In the analysis, scientists linked specific climate change-related damages to emissions from multinational fossil fuel corporations.

Saudi Arabian-based oil company Saudi Aramco, accounting for Sh265.43 trillion in economic losses from worsening extreme heat worldwide, tops the list of the offenders, according to scientists at New Hampshire’s Dartmouth College.

Others include Gazprom energy company in Russia (Sh258.7 trillion in losses), and Chevron oil and gas firm in America (Sh256.36 in losses). 

Other climate offenders

British Petroleum (BP), Shell, ExxonMobil, British Coal Corporation, Coal India, National Iranian Oil Company, and Pemex are also in the top 10 list of climate offenders.

Experts say catastrophes would not be happening if these companies were not in exisistence.

Energy companies like BP, Saudi Aramco, Chevron ExxonMobil and Gazprom extract fossil fuels such as gas and oil from the Earth, explain the scientists led by the study author Justin Mankin.

Fossil fuels release monumental amounts of methane and carbon dioxide gases that warm the planet during combustion to harvest energy from them; and the resultant global warming has costly financial ramifications. 

Advances in climate attribution science methodologies, scientific modeling that allows real-time tracking of climate change effects and increased availability of socioeconomic and climate data, made it possible to arrive at the findings. 

The world economy has suffered enormous economic losses caused by extreme temperatures from methane and carbon dioxide gases released by mega-corporations.

The top five companies in emissions, Saudi Aramco, BP, Chevron, ExxonMobil and Gazprom accounted for a third of the total financial losses to the tune of 1.17 quadrillion, the study shows.

Chevron, the highest emitting data company, contributed to Sh465.66 trillion in climate change damages over the period, raising global warming by 0.025 Degrees Celsius.

Since 1990, every one per cent greenhouse gas released into the atmosphere has cost nations Sh64.997 trillion in damages from heat alone, excluding costs from other extreme weather events like floods, droughts and hurricanes, according to the study.

The scientists have expressed optimism that it could be possible to successfully sue big companies for climate damage.

National and local governments have already directly asked for compensation from fossil fuel firms for climate change damage although the majority of such cases have been slowed in courts or challenged.  A key hurdle has largely been establishing a direct causal link between a company's greenhouse gas emissions and a specific climate impact.
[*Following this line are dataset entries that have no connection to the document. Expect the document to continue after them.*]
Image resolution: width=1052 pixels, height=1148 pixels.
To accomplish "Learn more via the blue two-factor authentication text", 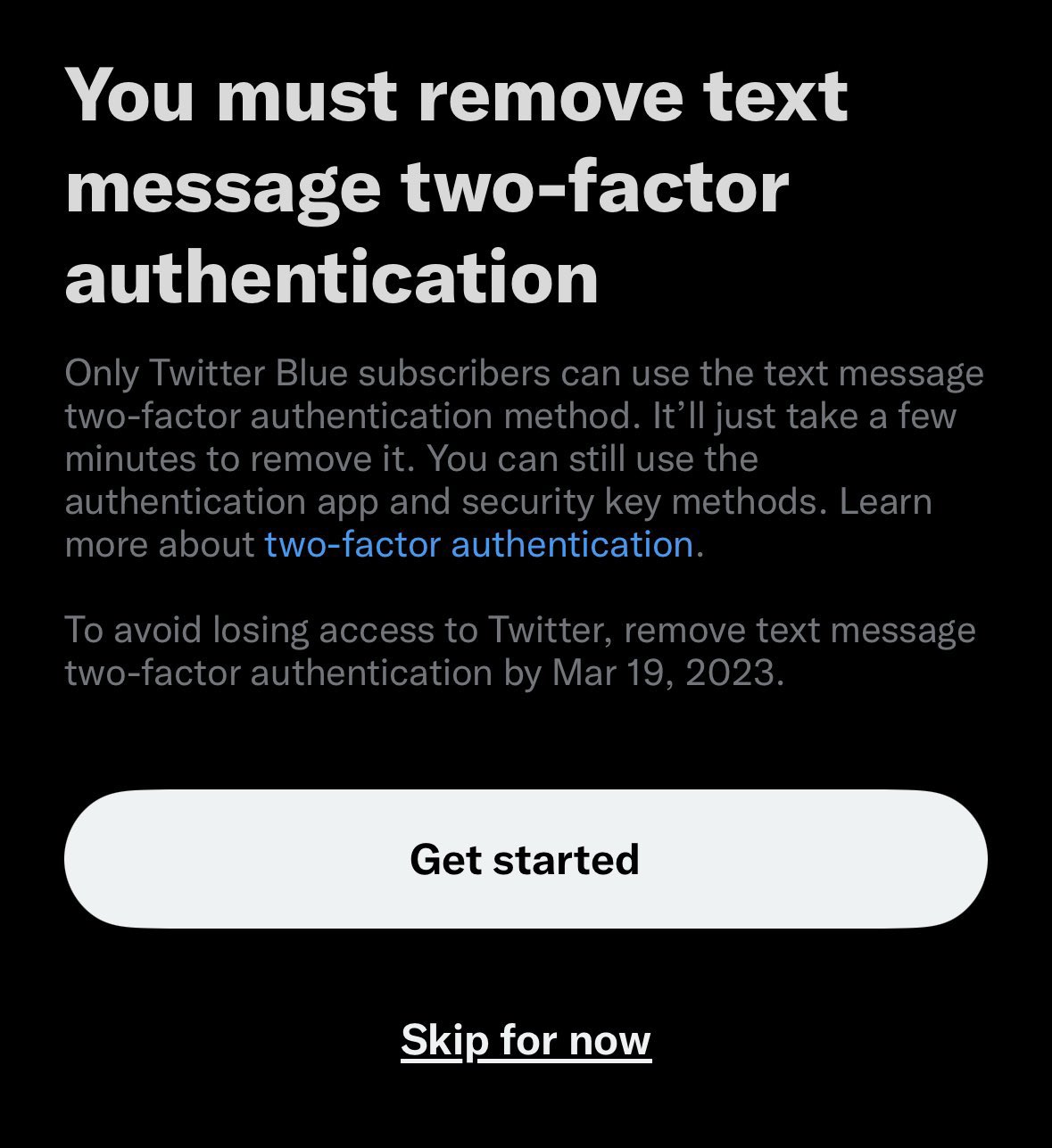I will click(x=479, y=544).
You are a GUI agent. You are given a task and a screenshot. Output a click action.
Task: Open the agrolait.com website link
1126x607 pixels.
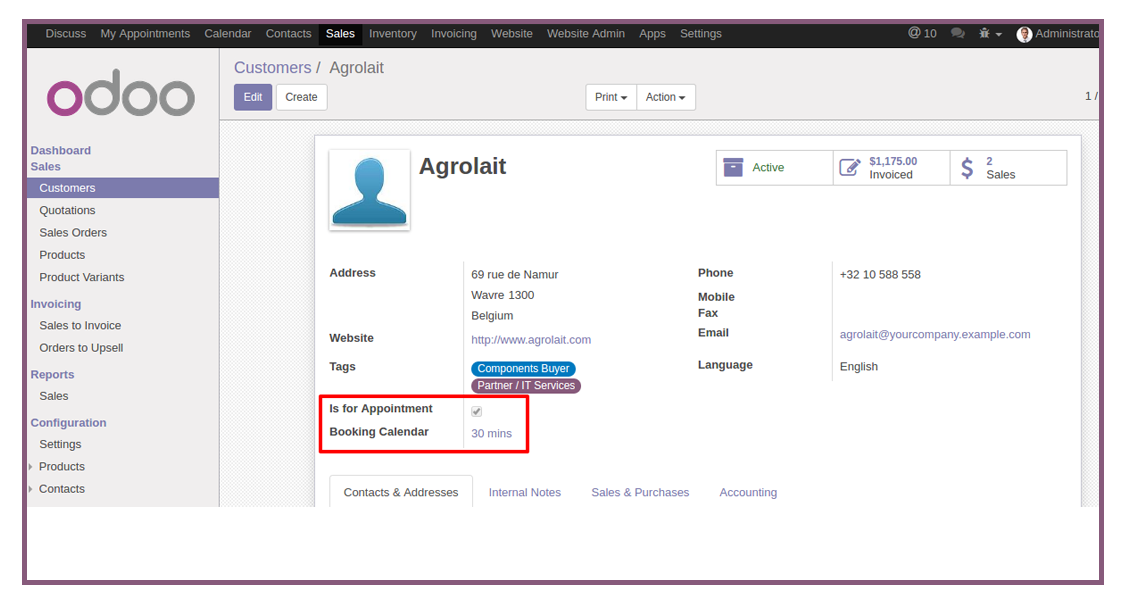[531, 339]
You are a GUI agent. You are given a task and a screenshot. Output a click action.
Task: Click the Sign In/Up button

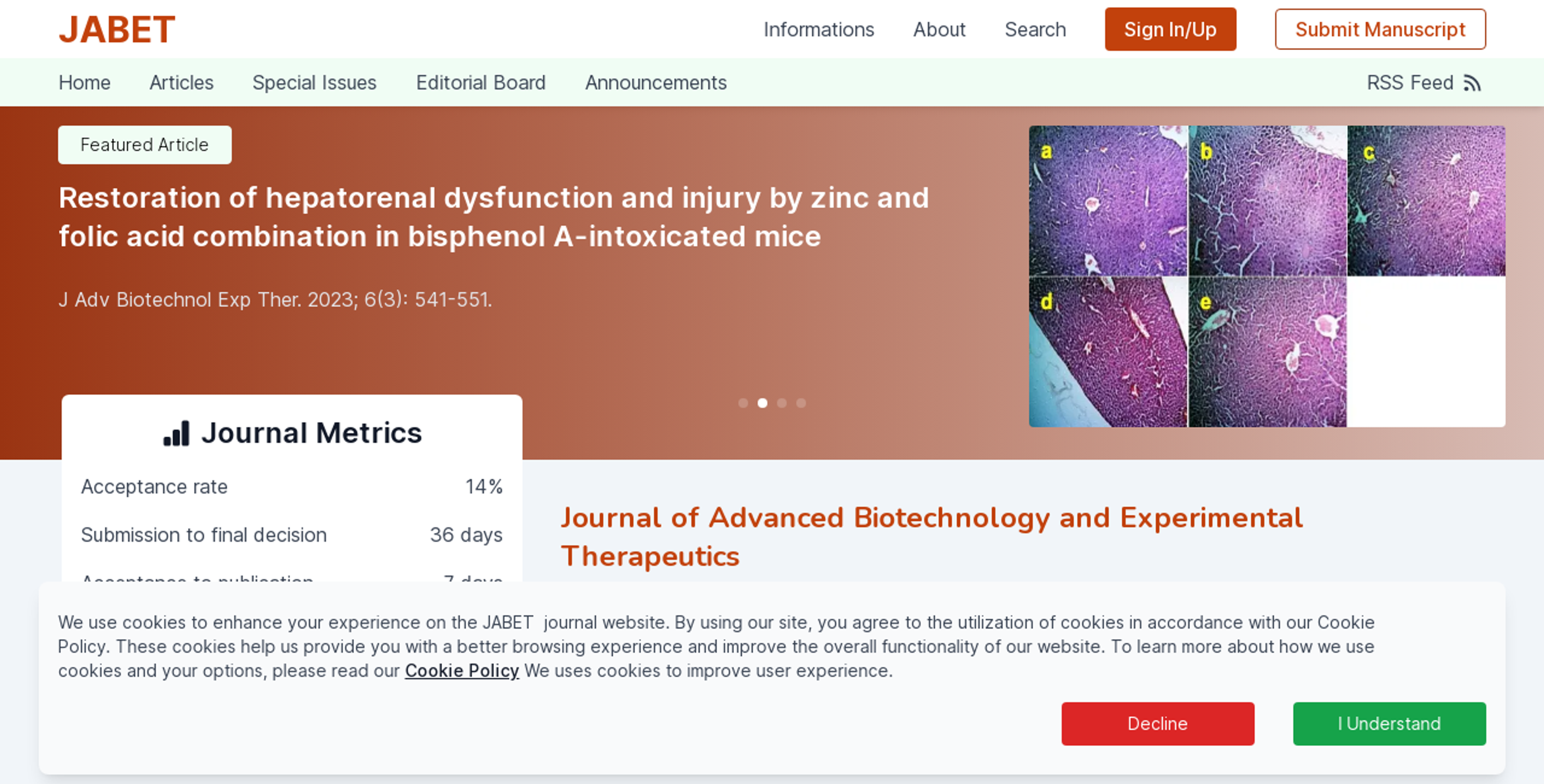(1170, 29)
This means demonstrating that the climate event wouldn't have occurred or would have been far less severe without the company's emissions

Globally, at least 68 lawsuits on climate change damages have been filed, with over half of these cases from the US, as estimated by Zero Carbon Analytics.

Experts opine that fossil fuel companies should not be absolved from the damages they have caused based on the prosperity generated by their products; just like pharmaceutical companies would not be excused from the negative effects of a drug because of the benefits of the said drug. 

The study provides answers to a question first asked in 2003 about the possibility of science ever linking climate change to emissions from an individual company. 

“Will it ever be possible to sue anyone for damaging the climate?” the study read in part.

“Twenty years after this question was first posed, we argue that the scientific case for climate liability is closed,” stated Makin, the research lead and Dartmouth College Climate Researcher.

According to experts, the recent framework could provide a solid basis for attributing climate damages at the corporate scale.

“This will help courts to better evaluate claims on liability for human-induced climate change disruptions and losses.”

A section of scientists believe the actual financial cost is way higher and that the estimates of the real climate damage caused by the companies, explaining that several other climate variables were not accounted for.